When your store adventure is over and you have all equipment in hand, create a test model of your layout to ensure that you have all the piping you need before digging.
The Piping of Lawn Irrigation System
When you are satisfied that all the piping is there, dig your trenches approximately 4 inches wide and 8 to 10 inches deep. Fit the pipes together and glue them in place with an easy brush application primer.
When the glue is set, attach the pipe to the water supply, attach the risers to ensure proper positioning, flush the system, ensure no obstructions, and attach the sprinkler heads.
If you figured in a controller for your system, you would install and program it to ensure that the cycles correspond with any water restrictions observed in your community.
The final step is to test your lawn irrigation system listening carefully for any unsecured pipe and observing to ensure that the water flow is even and covering the areas requiring moisture.
Although this is a very intricate process, it can be made considerably simpler by planning. If you plan from the start, you will finish faster. The results will be successful, and you will have a wonderful lawn irrigation system.

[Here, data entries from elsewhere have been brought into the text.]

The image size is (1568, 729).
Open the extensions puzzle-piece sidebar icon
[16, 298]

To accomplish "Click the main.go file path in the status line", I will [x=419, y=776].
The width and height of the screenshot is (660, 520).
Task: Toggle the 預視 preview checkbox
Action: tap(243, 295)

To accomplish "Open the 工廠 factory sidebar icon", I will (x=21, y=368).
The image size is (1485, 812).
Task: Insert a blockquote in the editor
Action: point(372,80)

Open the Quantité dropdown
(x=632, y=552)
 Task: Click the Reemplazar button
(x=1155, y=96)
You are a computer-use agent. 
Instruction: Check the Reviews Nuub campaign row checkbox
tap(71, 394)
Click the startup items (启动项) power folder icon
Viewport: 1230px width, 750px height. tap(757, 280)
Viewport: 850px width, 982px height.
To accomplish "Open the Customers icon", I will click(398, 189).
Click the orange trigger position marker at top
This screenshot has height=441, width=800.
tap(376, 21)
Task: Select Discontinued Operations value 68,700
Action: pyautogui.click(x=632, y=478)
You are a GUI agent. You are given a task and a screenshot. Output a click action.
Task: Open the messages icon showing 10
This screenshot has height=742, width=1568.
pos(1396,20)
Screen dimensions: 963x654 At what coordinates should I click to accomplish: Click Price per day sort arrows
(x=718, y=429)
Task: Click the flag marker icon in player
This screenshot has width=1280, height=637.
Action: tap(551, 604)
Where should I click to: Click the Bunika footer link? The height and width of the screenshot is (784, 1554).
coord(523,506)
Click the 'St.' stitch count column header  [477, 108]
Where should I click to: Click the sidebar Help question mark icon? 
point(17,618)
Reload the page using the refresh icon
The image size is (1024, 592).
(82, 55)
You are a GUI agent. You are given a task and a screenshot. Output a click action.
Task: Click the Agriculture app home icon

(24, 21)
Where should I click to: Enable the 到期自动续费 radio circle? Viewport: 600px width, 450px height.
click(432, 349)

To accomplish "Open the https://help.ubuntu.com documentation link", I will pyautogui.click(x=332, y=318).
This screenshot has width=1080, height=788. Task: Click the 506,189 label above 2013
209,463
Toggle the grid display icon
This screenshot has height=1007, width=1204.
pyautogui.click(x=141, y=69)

Read also: Landscaping Services for Commercial Sites
Drip Irrigation is one of the New Irrigation Methods
Drip irrigation is best used for irrigating vegetable and fruit crops because the ventilated piping can be placed between the furrows of the crops or event submerged under the earth along the root line to deliver a steady drip or trickle of water right to the source.
Either way, most water is absorbed directly into the root source, and evaporation is virtually eliminated. This irrigation method saves over a fourth of water and is relatively cheap compared to other similar systems.
The traditional spray irrigation method is the preferred method for exhaustive fruit groves because it covers more areas. One prevalent spray system is the center-pivot system. This system works much as the traditional spray irrigation system would work in a backyard.
Metal frames hold the water tubes, which end in a water gun that sprays water over the lawn in concentrated bursts. The oscillating head provides even coverage of the area.
The only drawback is that the potential for water waste is considerable. However, there is a way to customize the spray using a misting spray that will create more of a rain forest dew effect that will waste less water.
Overall this method requires more machinery to power it than the drip method, but it seems to be a favorite of modern farmers among other irrigation methods.